Como una grave violación al derecho internacional, calificó el Gobierno de China la detención de un petrolero de bandera rusa por parte de Estados Unidos en aguas internacionales.
Mao Ning, portavoz del Ministerio de Relaciones Exteriores afirmó que la incautación de buques de terceros países en alta mar carece de fundamento jurídico, vulnera los principios de la Carta de la Organización de las Naciones Unidas (ONU) y atenta contra la soberanía y la seguridad de otros Estados.

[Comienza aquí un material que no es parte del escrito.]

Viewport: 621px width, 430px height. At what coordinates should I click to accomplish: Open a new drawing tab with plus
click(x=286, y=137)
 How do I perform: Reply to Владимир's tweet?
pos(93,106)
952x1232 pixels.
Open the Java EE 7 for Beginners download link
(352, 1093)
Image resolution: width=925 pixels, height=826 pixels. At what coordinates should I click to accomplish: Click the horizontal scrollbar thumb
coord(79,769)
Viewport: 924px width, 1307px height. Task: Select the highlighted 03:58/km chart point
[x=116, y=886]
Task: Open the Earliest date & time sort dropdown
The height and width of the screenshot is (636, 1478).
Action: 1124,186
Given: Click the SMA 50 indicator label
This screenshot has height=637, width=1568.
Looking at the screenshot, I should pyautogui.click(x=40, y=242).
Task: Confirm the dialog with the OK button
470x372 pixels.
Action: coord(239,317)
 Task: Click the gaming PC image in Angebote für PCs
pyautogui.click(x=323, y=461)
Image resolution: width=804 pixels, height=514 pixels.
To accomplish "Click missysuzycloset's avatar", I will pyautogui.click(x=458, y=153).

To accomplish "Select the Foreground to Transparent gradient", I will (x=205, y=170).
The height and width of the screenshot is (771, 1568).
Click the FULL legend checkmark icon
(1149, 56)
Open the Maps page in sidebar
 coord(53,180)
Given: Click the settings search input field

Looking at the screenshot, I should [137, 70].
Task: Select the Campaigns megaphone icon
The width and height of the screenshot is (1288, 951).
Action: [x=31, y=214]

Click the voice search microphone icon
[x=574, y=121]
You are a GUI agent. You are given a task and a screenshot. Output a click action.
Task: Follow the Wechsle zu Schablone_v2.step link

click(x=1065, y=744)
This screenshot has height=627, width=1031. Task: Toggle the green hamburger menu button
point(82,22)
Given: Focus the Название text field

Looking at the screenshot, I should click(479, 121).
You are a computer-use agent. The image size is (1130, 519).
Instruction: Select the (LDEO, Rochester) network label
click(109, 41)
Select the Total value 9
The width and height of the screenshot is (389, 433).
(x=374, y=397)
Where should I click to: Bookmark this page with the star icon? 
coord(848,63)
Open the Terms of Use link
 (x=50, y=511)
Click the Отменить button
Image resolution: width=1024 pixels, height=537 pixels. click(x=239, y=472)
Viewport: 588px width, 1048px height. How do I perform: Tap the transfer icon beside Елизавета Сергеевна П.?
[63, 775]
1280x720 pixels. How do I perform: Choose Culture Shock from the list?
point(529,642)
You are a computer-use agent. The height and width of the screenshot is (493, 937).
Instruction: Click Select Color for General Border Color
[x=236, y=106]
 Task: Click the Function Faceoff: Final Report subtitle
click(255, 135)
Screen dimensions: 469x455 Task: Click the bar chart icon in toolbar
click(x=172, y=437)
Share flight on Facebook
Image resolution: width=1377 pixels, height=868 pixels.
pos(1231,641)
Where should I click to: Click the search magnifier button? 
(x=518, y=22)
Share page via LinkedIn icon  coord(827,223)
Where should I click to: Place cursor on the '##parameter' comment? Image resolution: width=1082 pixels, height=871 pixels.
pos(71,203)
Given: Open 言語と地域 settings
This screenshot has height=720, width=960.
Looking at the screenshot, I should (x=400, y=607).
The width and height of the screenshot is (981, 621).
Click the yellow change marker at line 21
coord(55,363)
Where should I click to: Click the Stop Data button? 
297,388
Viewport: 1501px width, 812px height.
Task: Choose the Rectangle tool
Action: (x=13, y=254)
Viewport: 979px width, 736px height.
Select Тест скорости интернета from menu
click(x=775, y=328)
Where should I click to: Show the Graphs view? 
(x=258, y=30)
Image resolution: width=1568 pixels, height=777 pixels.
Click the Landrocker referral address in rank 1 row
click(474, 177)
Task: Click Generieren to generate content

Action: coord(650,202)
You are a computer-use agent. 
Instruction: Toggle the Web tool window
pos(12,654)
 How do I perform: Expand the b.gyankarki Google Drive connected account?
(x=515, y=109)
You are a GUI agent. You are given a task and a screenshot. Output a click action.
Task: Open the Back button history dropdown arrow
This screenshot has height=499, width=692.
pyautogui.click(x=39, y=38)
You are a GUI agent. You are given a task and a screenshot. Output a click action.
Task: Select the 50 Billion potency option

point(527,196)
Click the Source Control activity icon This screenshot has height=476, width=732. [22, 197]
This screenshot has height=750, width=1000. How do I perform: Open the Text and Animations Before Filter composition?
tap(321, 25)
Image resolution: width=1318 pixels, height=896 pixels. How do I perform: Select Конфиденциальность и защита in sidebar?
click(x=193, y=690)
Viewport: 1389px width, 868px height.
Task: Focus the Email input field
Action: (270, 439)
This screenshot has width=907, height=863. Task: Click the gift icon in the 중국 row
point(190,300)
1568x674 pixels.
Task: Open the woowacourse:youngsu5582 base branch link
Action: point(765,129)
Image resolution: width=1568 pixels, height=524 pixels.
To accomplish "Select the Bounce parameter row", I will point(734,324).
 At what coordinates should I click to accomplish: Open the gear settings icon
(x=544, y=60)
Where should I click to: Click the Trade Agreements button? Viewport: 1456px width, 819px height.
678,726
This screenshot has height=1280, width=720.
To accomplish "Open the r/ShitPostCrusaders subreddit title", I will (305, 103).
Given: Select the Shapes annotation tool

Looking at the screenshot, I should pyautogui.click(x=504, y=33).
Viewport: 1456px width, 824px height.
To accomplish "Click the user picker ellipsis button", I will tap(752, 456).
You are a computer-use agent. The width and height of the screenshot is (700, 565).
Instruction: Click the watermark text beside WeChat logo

Leer Aquí: Petro y Trump sostienen conversación telefónica
“La detención arbitraria de buques extranjeros en aguas internacionales constituye una grave violación del derecho internacional”, subrayó la vocera, al rechazar las sanciones unilaterales promovidas por Washington, las cuales —recordó— no cuentan con la autorización del Consejo de Seguridad de las Naciones Unidas.
Recordó que su país se opone de forma consistente a las sanciones unilaterales ilegales impuestas fuera del marco de Naciones Unidas impuestas por Estados Unidos y otros países, al considerar que socavan el orden internacional basado en normas, debilitan el multilateralismo y normalizan el uso de la fuerza y la coerción económica como herramientas de política exterior.
Ning señaló que ningún Estado tiene derecho a emplear la fuerza contra buques debidamente registrados en jurisdicciones de otros países, en concordancia con la Convención de las Naciones Unidas sobre el Derecho del Mar de 1982, que establece el principio de libertad de navegación en aguas internacionales.